The thermal comfort and the energy efficiency of a building and its components are inherently connected. In this project, the design team was confronted with the interplay between aesthetical, functional and economical aspects, which interact with both the energy and the thermal quality performance. In this study, the results of the assessment of the energy performance and thermal comfort of the demonstration center located in Wuhai, were presented. The assessment of energy performance and thermal comfort was achieved by implementing passive strategies and renewable technology into the design to meet the appropriate requirement to achieve indoor comfort and energy conservation. The energy performance factors measured were energy production, energy consumption and energy heating demand and the thermal comfort factors measured were heat balance and indoor air temperature. A comprehensive parametric analysis based on simulations was conducted with the goal of demonstrating how passive design solutions can increase indoor comfort while lowering energy consumption at a demonstration facility in Wuhai, located in a cold dry winters and hot summers region. The following are the findings of this study:

• By implementing proper passive design measures, it is possible to extend the non-heating and cooling seasons.

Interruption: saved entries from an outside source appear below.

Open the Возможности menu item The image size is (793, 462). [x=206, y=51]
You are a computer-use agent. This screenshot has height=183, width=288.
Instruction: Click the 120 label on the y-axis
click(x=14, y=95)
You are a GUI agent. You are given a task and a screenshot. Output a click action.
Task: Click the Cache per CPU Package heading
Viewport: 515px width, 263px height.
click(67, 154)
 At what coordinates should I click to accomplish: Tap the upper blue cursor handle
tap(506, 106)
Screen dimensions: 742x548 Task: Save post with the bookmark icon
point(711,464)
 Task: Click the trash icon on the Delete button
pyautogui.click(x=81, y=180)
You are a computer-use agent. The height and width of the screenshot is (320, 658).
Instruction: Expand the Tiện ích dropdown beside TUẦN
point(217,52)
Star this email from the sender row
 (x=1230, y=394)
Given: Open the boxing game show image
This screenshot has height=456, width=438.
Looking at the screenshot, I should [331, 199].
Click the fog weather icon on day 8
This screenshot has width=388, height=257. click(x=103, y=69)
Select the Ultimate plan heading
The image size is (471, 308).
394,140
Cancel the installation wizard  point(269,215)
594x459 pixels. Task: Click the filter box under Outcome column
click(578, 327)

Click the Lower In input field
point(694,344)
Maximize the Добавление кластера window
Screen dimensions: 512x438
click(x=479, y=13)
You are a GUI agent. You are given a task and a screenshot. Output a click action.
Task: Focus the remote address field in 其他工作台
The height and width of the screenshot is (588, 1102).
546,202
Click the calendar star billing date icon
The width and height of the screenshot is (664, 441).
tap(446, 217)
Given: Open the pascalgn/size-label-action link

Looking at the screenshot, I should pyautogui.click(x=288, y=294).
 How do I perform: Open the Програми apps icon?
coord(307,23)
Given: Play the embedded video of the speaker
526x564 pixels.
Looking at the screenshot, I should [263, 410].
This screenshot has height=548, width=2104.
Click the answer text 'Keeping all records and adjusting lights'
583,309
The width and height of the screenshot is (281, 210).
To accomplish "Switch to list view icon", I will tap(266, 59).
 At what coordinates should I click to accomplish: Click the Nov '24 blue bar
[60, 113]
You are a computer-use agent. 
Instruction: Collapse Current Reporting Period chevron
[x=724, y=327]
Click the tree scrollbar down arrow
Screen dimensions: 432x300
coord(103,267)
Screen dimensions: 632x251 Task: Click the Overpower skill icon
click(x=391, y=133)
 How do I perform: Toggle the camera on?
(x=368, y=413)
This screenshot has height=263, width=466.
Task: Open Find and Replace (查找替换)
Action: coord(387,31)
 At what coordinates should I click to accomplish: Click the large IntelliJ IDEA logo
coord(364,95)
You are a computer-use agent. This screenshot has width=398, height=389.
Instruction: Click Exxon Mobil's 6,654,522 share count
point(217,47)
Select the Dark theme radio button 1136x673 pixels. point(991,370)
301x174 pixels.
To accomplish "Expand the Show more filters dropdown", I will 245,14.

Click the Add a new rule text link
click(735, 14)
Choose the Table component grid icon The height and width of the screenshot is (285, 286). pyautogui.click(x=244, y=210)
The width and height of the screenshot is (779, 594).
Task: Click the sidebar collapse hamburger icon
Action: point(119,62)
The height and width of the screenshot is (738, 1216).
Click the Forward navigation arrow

• The best passive design solutions share several characteristics, including a north to south orientation, a well-insulated building envelope, and a north to south orientation. In the best case scenario, these features result in a 13% reduction in energy consumption and an 86% reduction in heating demand when compared to the base case, and it maintains a comfortable indoor temperature for up to seven months a year with minimal maintenance

• Significant reduction in heat loss through the wall (56%) and heat loss through the roof (77%) are achieved when appropriate parameters are set. Furthermore, a similar reduction in heat gain (44%) is also achieved with the same parameters.

• Mechanical systems are still required to maintain a comfortable indoor atmosphere throughout the hottest and coldest periods of the year.

The evidence from this current assessment revealed that the quality of the indoor environment of the demonstration center is relatively good, pointing to the need for good implementation during the construction and appropriate maintenance culture during the operation phase. This is the first study of its kind on the passive design of a demonstration center in Wuhai, China’s cold winter region.